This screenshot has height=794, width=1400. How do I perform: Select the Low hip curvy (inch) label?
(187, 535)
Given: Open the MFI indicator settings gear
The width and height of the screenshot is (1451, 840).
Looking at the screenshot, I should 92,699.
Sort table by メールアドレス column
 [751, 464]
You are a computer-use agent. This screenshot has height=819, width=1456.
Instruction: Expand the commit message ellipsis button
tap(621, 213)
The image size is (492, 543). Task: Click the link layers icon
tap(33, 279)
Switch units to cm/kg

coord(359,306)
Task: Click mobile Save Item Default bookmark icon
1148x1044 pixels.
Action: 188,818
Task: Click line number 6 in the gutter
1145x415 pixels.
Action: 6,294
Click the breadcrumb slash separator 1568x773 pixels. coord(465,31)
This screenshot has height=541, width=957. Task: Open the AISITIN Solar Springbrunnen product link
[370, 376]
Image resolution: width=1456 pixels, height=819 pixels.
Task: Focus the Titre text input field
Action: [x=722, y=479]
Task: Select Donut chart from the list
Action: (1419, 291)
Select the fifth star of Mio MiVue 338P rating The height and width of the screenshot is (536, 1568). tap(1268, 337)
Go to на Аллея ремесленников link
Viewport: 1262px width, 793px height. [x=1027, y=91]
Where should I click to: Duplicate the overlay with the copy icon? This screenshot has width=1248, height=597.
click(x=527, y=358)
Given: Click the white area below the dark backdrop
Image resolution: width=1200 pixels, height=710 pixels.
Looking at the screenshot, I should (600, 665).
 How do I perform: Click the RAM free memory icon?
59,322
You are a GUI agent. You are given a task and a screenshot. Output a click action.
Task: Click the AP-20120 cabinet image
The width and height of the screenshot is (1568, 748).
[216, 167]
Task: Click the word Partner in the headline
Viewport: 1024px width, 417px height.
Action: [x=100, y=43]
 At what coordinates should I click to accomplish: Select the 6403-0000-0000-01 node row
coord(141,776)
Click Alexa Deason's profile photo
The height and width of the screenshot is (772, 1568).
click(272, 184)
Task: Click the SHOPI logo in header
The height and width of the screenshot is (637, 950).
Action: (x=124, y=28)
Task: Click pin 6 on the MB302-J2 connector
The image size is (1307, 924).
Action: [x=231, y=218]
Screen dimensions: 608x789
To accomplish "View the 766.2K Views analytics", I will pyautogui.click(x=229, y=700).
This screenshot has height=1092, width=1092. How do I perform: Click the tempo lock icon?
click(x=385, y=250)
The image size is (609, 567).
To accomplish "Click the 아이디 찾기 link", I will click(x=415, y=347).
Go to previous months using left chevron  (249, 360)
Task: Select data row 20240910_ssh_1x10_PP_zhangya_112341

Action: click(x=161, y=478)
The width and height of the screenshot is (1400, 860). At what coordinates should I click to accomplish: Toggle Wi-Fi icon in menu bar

**GOAL**
Arrange every line of the items above as a Markdown table with two columns, Row and Item line. Number each row, and leave out blank lines.

**RESULT**
| Row | Item line |
|---|---|
| 1 | This screenshot has height=794, width=1400. How do I perform: Select the Low hip curvy (inch) label? |
| 2 | (187, 535) |
| 3 | Given: Open the MFI indicator settings gear |
| 4 | The width and height of the screenshot is (1451, 840). |
| 5 | Looking at the screenshot, I should 92,699. |
| 6 | Sort table by メールアドレス column |
| 7 |  [751, 464] |
| 8 | You are a computer-use agent. This screenshot has height=819, width=1456. |
| 9 | Instruction: Expand the commit message ellipsis button |
| 10 | tap(621, 213) |
| 11 | The image size is (492, 543). Task: Click the link layers icon |
| 12 | tap(33, 279) |
| 13 | Switch units to cm/kg |
| 14 | coord(359,306) |
| 15 | Task: Click mobile Save Item Default bookmark icon |
| 16 | 1148x1044 pixels. |
| 17 | Action: 188,818 |
| 18 | Task: Click line number 6 in the gutter |
| 19 | 1145x415 pixels. |
| 20 | Action: 6,294 |
| 21 | Click the breadcrumb slash separator 1568x773 pixels. coord(465,31) |
| 22 | This screenshot has height=541, width=957. Task: Open the AISITIN Solar Springbrunnen product link |
| 23 | [370, 376] |
| 24 | Image resolution: width=1456 pixels, height=819 pixels. |
| 25 | Task: Focus the Titre text input field |
| 26 | Action: [x=722, y=479] |
| 27 | Task: Select Donut chart from the list |
| 28 | Action: (1419, 291) |
| 29 | Select the fifth star of Mio MiVue 338P rating The height and width of the screenshot is (536, 1568). tap(1268, 337) |
| 30 | Go to на Аллея ремесленников link |
| 31 | Viewport: 1262px width, 793px height. [x=1027, y=91] |
| 32 | Where should I click to: Duplicate the overlay with the copy icon? This screenshot has width=1248, height=597. |
| 33 | click(x=527, y=358) |
| 34 | Given: Click the white area below the dark backdrop |
| 35 | Image resolution: width=1200 pixels, height=710 pixels. |
| 36 | Looking at the screenshot, I should (600, 665). |
| 37 |  How do I perform: Click the RAM free memory icon? |
| 38 | 59,322 |
| 39 | You are a GUI agent. You are given a task and a screenshot. Output a click action. |
| 40 | Task: Click the AP-20120 cabinet image |
| 41 | The width and height of the screenshot is (1568, 748). |
| 42 | [216, 167] |
| 43 | Task: Click the word Partner in the headline |
| 44 | Viewport: 1024px width, 417px height. |
| 45 | Action: [x=100, y=43] |
| 46 |  At what coordinates should I click to accomplish: Select the 6403-0000-0000-01 node row |
| 47 | coord(141,776) |
| 48 | Click Alexa Deason's profile photo |
| 49 | The height and width of the screenshot is (772, 1568). |
| 50 | click(272, 184) |
| 51 | Task: Click the SHOPI logo in header |
| 52 | The height and width of the screenshot is (637, 950). |
| 53 | Action: (x=124, y=28) |
| 54 | Task: Click pin 6 on the MB302-J2 connector |
| 55 | The image size is (1307, 924). |
| 56 | Action: [x=231, y=218] |
| 57 | Screen dimensions: 608x789 |
| 58 | To accomplish "View the 766.2K Views analytics", I will pyautogui.click(x=229, y=700). |
| 59 | This screenshot has height=1092, width=1092. How do I perform: Click the tempo lock icon? |
| 60 | click(x=385, y=250) |
| 61 | The image size is (609, 567). |
| 62 | To accomplish "Click the 아이디 찾기 link", I will click(x=415, y=347). |
| 63 | Go to previous months using left chevron  (249, 360) |
| 64 | Task: Select data row 20240910_ssh_1x10_PP_zhangya_112341 |
| 65 | Action: click(x=161, y=478) |
| 66 | The width and height of the screenshot is (1400, 860). At what coordinates should I click to accomplish: Toggle Wi-Fi icon in menu bar |